いまだに『アフロディテ』のコシュチュームはできあがらず、とりあえずは急拵えで用意した『対怪獣用戦闘服』で練習としてランク4以下の絶対に怪我しない程度の怪獣と戦ってもらっている。
専用の『対怪獣兵器』はできているので討伐にはなんら支障はない。
それでも十分にシェアトップの2つの会社から見ればスカウト対象なのだが。
デザインが出来上がらなければ『偶像怪獣討伐会社』の技術者は高ランクの怪獣を使った対怪獣装備を作ることもできないし、かと言って他の会社が出しているありきたりな『対怪獣用戦闘服』で『アフロディテ』をデビューさせるわけにもいかないし、高ランク怪獣との戦闘になってもしものことがあっても困る。

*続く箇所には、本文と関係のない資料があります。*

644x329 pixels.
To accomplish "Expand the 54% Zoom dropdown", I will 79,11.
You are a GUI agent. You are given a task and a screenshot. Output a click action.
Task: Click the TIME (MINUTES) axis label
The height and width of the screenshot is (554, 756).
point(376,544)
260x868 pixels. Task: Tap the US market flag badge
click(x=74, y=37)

『アポロン』だけが異様に活躍する中『アフロディテ』のお嬢さん方は目立たない小さなお仕事ばかり。
不満が溜まって当然である。
なのに先に『アポロン』の新コシュチュームのデザインが出来上がった。
そのコシュチュームは現在技術者によって、開発途中である。
流石に遅すぎると思いこの間デザイナーに問い合わせたところ、神が降りてくるまで待って欲しいと鬼気迫る声で言われたので素人の学生ごときの自分が口を出すべきではないと眞砂利は悟り頑張ってくださいとだけデザイナーに伝えた。

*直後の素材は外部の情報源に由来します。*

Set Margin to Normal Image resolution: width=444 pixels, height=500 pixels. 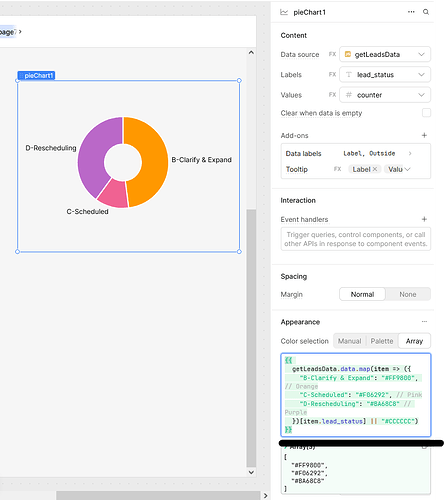click(x=362, y=294)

というのが、『アポロン』ばかり活躍している理由である。
会社を立ち上げて半年、そろそろ『アフロディテ』の彼女たちも世間に注目される活躍をさせねばとは考えている。
が、下準備が整ってない以上どうしようもできないのである。
「俺だって、『アフロディテ』を活躍させるものならさせたいんだけど。こればっかりわね。安全第一、魅力第一がうちの『怪獣討伐部隊』のうりだからもうちょっと待ってよ。デザイナーさんがもう少し祈れば神様はきっと答えてくれるってやばい宗教にまで入って君たちにとってのベストなコシュチュームを考えてくれてるんだから」
「前もそう言って誤魔化さなかった?単純に締め切り決めないからこういうことになるんじゃないの?自分はもっとチヤホヤさせたいの、すごいねってさすがだねって、使用人やパパ、ママ以外の人たちにももっと自分を褒めて欲しいの!それが実現するって聞いたから社長と契約したのに!真綿で首をゆっくり締め上げられているみたいだよ!」
その言葉の使い方は合っているのかと思ったがスルーする。
別に眞砂利は灯を苦しめようとも殺そうとも思ってはいないのだから。
「条件を提示した俺いうのもなんだけど見ず知らずの誰かにチヤホヤされて嬉しいもんなの?俺はどちらかというと見ず知った人たちにチヤホヤされたいタイプなんだけど」
なんとかこの場を誤魔化すために話題変換。
常日頃から眞砂利が思っていた疑問を聞いてみることにした。
すると灯は何言ってんだこいつ?みたいな顔をして眞砂利をみる。
「嬉しいに決まってんじゃん。誰も彼もが自分を知ってるんだよ。この人はすごい人だって尊敬の眼差しで見られ崇拝され愛される。誰も彼もが自分を賞賛する。誰一人悪態つくことなく自分の偉業を子孫に受けついでいくのよ。ここまでしてようやく自分の承認良級は満たされるの」
うっとりとした顔で灯は答える。
そういうものなのかねと眞砂利は解釈する。
「まっ!次いつくるかはわからないけど次に高ランク怪獣が現れた時には衣装が出来上がっていることを祈ることだね。福は笑って待てっててね」
「本当に急いでくれない?じゃないと引き抜きにきたババァにOKの返事代ちゃうかもよ?」
「それは笑えない。引き抜かれてもいいけど専用の『対怪獣兵器』はかえしてもらうからね。あれはうちの会社の営業内容並みにトップシークレットなんだから」
慌てた動作をしてあたふたする眞砂利。
実際は『偶像怪獣討伐会社』で扱っている『対怪獣兵器』は実物をどれだけ解析しても他の会社が模造して作れないようになっている。
他のやり方ならそれ以上の『対怪獣兵器』が作れるかもしれないが、『偶像怪獣討伐会社』で使っているものは絶対にどれほどの技術があろうが作れない。
あれは『偶像怪獣討伐会社』の技術者しか使えないウルトラC な技術で作っているのである。
眞砂利のわざとらしい慌てる様をみて、灯は呆れた物を見る目で眞砂利を見る。
「冗談よ、でも本当に本気で自分にそんなことさせないでよね、社長」
これは灯なりのエールでもちろん眞砂利もそのことを理解している。
自分を失望させないでよね、自分から見限られないようにせいぜい頑張りなさいと。
本気で、そろそろデビューさせてくれないと力の限り暴れるぞと。
眞砂利は美人社員からの不器用なエールにこう答える。
「もちろん、俺は見知った君たちにチヤホヤされたくてこの会社を立ち上げたのだから」
そこまでが本気なのかわからない眞砂利の返答はいつにも増して真剣みを帯びていた。